John Morkavich, Manager of Surgical/Sterile Processing at Jefferson Regional Medical Center Had a Customer Service Problem.

This is how he fixed it.

Pine Bluff, AR

"After training we raised our score from the 44th to the 97th percentile, the highest workgroup score out of our 22 hospital system."

Kantola: What was the problem you were trying to solve?
John Morkavich: In healthcare, we constantly battle with things like communication skills, phone etiquette, management, diversity training. When you put that together with HR departments being shrunk, more responsibility is being put onto every manager and director of every department to do something to correct those behaviors. 

For example, we participate in the Press Ganey patient satisfaction surveys for integrated health care delivery systems.  My workgroup, materials management—purchasing, warehousing, distribution, and sterile processing—scored in the 44th percentile.  This meant that of the materials management groups in our 22 hospital system, mine scored the lowest.  I needed to fix it.

K: Why did you select Kantola?
JM: I discovered Kantola about eight years ago and your competitors cost so much more.  To implement them I’d have to chase signatures up the chain of command in order to make a purchase.  By now I’ve shown eight or nine of your videos to my team, especially those dealing with communication and diversity.

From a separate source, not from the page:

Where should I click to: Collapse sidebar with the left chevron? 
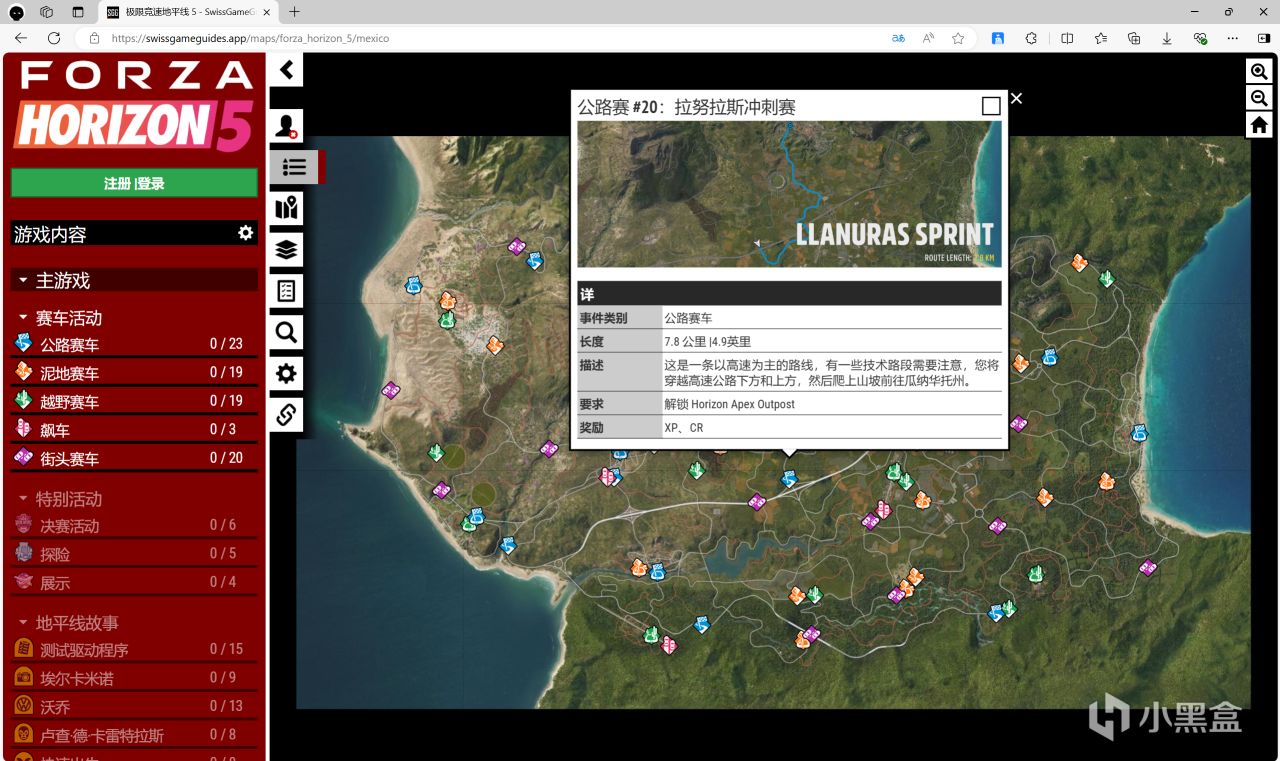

K: What results have you experienced?
JM: The issue is that my team didn’t even recognize that there was a customer service problem.  They had to realize that it’s a problem when they don’t write down someone’s phone number, when they don’t listen to the other person’s point of view, when they don’t bring an issue to the attention of a supervisor.  Your videos helped them with this recognition. After training we raised our score from the 44th to the 97th percentile, the highest workgroup score out of our 22 hospital system.

Look at diversity.  I had an issue within my workgroup where some employees were ostracizing a new employee, refraining from providing her with necessary information.  Of course, when I’m around them, they all report that everything is all sweetness and grace.  It was only during the exit interview, when she transferred out, that she said, “I didn’t think telling you this was happening to me would matter.”  It does matter and for a profoundly important reason.

Surprisingly, hospitals are rated by patients for our “hotel amenities.” They care deeply about finding parking spaces, vending machines that work, and having comfortable pillows.  They rate us on cleanliness, decent artwork, and if someone helps them with directions.

In the future it’s very likely that hospitals will be reimbursed based upon their patient satisfaction scores and outcomes.  Our profitability may increasingly be based upon how well our patients perceive they are being treated.  This is a customer service challenge, not a healthcare delivery challenge.